Plasma doughnut currents made hollow, leading to greater efficiency for fusion

Computer simulation of the sequence of events in the reconnection process. Shown are contours of constant pressure at different times. As the current starts to become negative, the reconnection process begins and moves the center rapidly to the edge, effectively clamping the current in the center at zero

Doughnuts of plasma can be coaxed into configurations with hollow current rings, providing practical advantages over conventional “filled doughnut” shapes. Simulations suggest they will allow faster turn-on and greater efficiency of future nuclear fusion power plants.

Toroidal tokamaks, doughnut-shaped experimental fusion reactors, use a complex system of magnetic fields to hold a plasma together. Electrical currents flowing in the plasma itself are essential for making the internal magnetic fields needed for confinement. Plasma doughnuts normally carry large electrical currents throughout their volume but researchers expected the direction of the current could be changed back and forth.

However, in recent experiments at the Joint European Torus (JET) and JT-60U tokamaks in England and Japan, researchers tried to reverse the current and found, to their surprise, that the current doughnut became hollow.

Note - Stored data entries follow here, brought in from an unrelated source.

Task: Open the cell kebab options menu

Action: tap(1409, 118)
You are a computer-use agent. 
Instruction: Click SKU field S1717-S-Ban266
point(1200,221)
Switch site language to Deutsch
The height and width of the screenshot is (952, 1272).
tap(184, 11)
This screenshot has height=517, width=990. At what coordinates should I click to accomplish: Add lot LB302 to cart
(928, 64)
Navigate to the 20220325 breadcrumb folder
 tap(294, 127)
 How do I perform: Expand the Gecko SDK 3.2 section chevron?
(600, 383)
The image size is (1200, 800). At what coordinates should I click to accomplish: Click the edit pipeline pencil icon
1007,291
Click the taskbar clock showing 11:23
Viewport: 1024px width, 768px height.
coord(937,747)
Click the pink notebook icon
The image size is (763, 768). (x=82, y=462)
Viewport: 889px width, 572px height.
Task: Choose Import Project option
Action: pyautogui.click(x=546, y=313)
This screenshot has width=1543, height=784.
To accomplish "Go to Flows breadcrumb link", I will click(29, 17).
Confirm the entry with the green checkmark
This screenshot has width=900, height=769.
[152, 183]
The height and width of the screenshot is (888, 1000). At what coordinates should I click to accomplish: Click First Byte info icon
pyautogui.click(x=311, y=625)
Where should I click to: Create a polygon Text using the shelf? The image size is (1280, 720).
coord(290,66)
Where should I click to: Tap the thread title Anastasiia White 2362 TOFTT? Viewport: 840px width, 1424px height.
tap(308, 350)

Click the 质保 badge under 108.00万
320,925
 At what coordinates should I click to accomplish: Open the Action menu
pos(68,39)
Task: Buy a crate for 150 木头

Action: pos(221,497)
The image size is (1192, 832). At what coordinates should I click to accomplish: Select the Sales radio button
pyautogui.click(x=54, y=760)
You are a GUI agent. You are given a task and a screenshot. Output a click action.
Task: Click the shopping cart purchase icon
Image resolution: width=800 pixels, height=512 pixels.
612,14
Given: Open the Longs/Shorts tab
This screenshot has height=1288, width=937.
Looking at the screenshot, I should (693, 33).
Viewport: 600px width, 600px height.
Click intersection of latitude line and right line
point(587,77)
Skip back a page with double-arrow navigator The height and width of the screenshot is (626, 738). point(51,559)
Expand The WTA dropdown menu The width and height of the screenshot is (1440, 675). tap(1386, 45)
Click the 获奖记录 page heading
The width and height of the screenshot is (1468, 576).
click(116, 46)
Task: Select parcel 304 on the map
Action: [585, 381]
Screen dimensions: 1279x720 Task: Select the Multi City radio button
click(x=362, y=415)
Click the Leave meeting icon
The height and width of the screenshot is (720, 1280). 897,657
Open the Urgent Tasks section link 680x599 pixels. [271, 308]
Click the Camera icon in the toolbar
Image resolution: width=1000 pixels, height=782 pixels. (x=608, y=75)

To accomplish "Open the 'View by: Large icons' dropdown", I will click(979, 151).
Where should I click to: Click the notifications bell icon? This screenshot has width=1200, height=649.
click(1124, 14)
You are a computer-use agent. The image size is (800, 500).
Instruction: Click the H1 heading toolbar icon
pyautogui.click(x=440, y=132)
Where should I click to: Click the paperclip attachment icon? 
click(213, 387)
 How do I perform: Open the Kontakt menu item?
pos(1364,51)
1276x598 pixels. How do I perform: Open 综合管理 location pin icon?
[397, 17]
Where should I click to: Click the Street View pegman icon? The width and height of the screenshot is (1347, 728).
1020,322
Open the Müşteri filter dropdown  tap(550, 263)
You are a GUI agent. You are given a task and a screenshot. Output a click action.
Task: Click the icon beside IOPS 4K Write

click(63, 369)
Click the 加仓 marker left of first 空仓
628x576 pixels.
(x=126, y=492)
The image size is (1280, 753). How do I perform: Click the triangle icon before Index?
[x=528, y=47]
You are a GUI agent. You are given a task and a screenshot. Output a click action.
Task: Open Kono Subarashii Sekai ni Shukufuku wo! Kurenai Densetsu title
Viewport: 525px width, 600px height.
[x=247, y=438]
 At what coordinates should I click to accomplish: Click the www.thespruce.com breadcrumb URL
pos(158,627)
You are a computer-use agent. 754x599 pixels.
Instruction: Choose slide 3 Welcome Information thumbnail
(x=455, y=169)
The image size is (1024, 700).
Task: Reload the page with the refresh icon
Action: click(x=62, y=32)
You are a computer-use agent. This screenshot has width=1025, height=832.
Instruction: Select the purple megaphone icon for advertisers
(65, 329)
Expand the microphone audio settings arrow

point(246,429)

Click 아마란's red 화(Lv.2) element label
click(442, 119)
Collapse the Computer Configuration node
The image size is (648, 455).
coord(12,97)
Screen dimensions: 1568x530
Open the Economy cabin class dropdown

Now computer simulations conducted by researchers at the DOE’s Princeton Plasma Physics Laboratory (PPPL) using supercomputers at the National Energy Research Supercomputer Center have explained this phenomenon. Instead of the electric current reversing direction, the plasma experiences magnetic reconnection (see Highlight 4) and the core becomes stabilized with zero current. As soon as a current tries to reverse in the center, it is pulled into the outer ring. (See images.) This new understanding should allow a more practical design of compact next-generation fusion experiments.